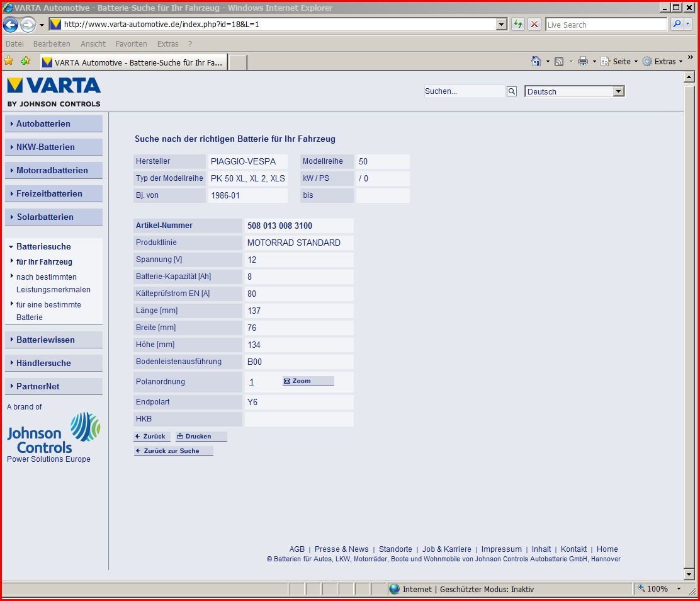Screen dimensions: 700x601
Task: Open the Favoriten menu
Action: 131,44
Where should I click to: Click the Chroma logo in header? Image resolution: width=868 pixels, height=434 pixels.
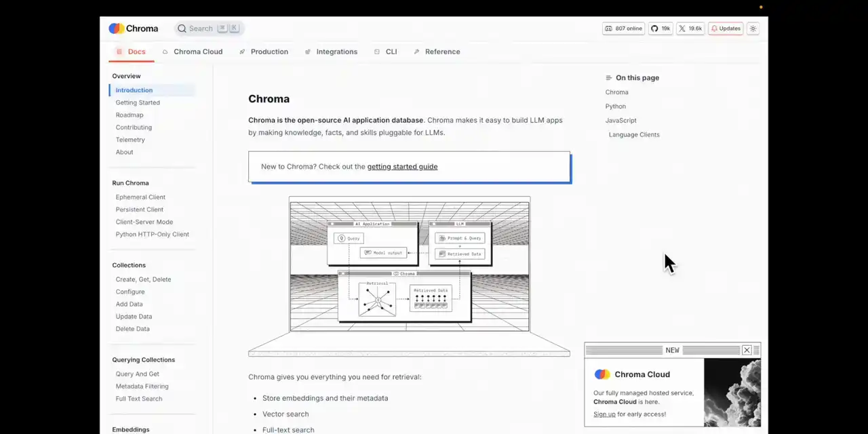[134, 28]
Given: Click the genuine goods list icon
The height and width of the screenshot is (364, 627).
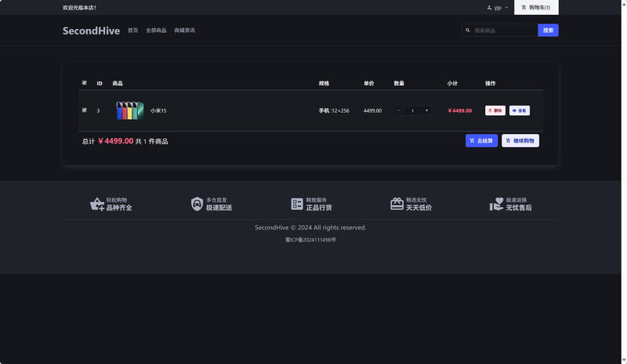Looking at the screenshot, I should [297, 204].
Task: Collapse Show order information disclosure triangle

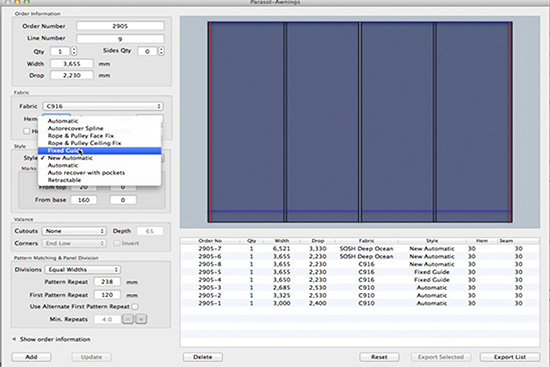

▶ **Work instruction**:
No picture is to be included when the lines from the one containing "Where should I" through the end of the material above are output exactly; nothing else is written.

▶ **Response below**:
Where should I click to: Click the Chroma logo in header? Image resolution: width=868 pixels, height=434 pixels.
[134, 28]
Given: Click the genuine goods list icon
The height and width of the screenshot is (364, 627).
Looking at the screenshot, I should [297, 204].
Task: Collapse Show order information disclosure triangle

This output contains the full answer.